If Anything Happens I Love You

28 December 2020 / by Clernie Guintodan
If Anything Happens I Love You film still
Film
If Anything Happens to You
A wise person once said “To lose a child is like losing your breath and never catching it again” and this movie has proven it to be true. In If Anything Happens I Love You both parents have lost their voices, isolated themselves and drowned themselves in agony.
Rating:
8/10

Michael Govier and Will McCormack have truly outdone themselves in this chaotic and unblessed year. This slice-of-life, silent film, If Anything Happens I Love You, leaves viewers in a puddle of tears so deep, you could swim in it. It tells the story of how a mother and a father cope with the death of their daughter who was killed in a school shooting.

A wise person once said “To lose a child is like losing your breath and never catching it again” and this movie has proven it to be true. In If Anything Happens I Love You both parents have lost their voices, isolated themselves and drowned themselves in agony. Their love for their child leads them to reminisce about the memories of when she was alive only to remind them how limited those memories really are. Both can only blame themselves as they realize their powerlessness in preventing her death, leaving them distraught and stripped of the love and hope that was once there.

This film (running only twelve minutes) is the type that lingers within you sheerly through it’s symbolism and shadows. For an animated film where black and white are so prominent, the blue created a great contrast for the overall picture.
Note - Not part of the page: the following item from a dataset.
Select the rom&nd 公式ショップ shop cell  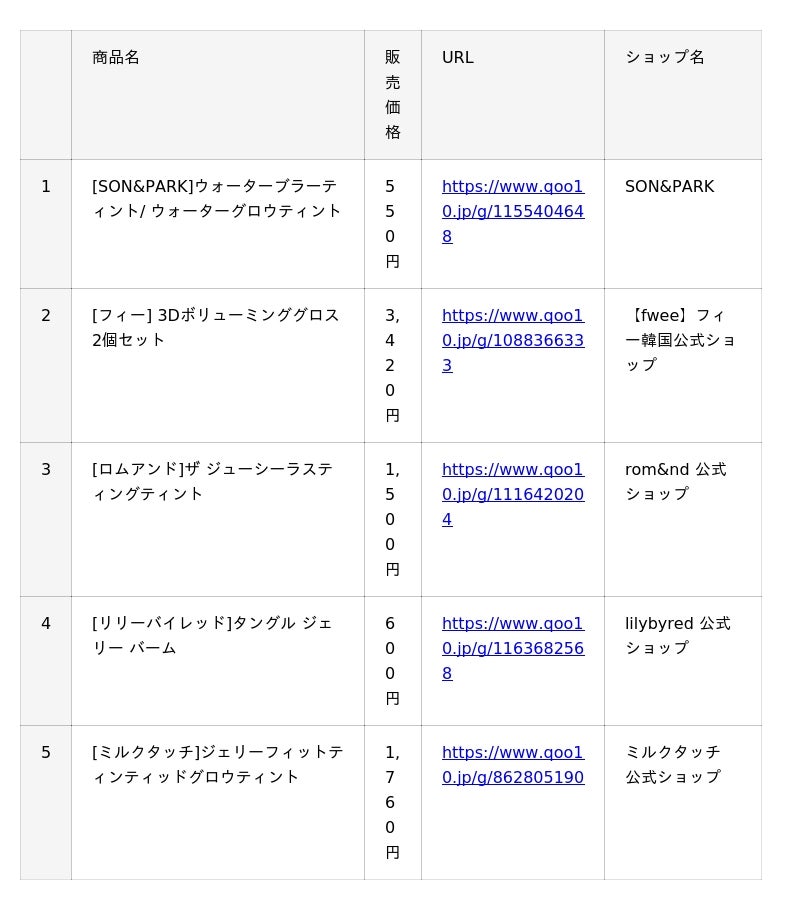pos(675,481)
Throughout the film the colour blue is used to signify the daughter, and each time the parents encountered the colour it would trigger memories. When the mother saw her late daughter’s blue shorts, she’d hold onto it with care with tears sliding down her face. And as the father walks throughout their backyard, he comes upon a wall that was partially painted blue, reminding him of how his daughter made a crack in the wall during soccer practice.

This twelve-minute film visually represents an unfortunate reality of the world today. It’s a direct product of the aftermath of mass school shootings that have happened across the United States of America and it’s rife with messaging that we need not forget despite the pandemic.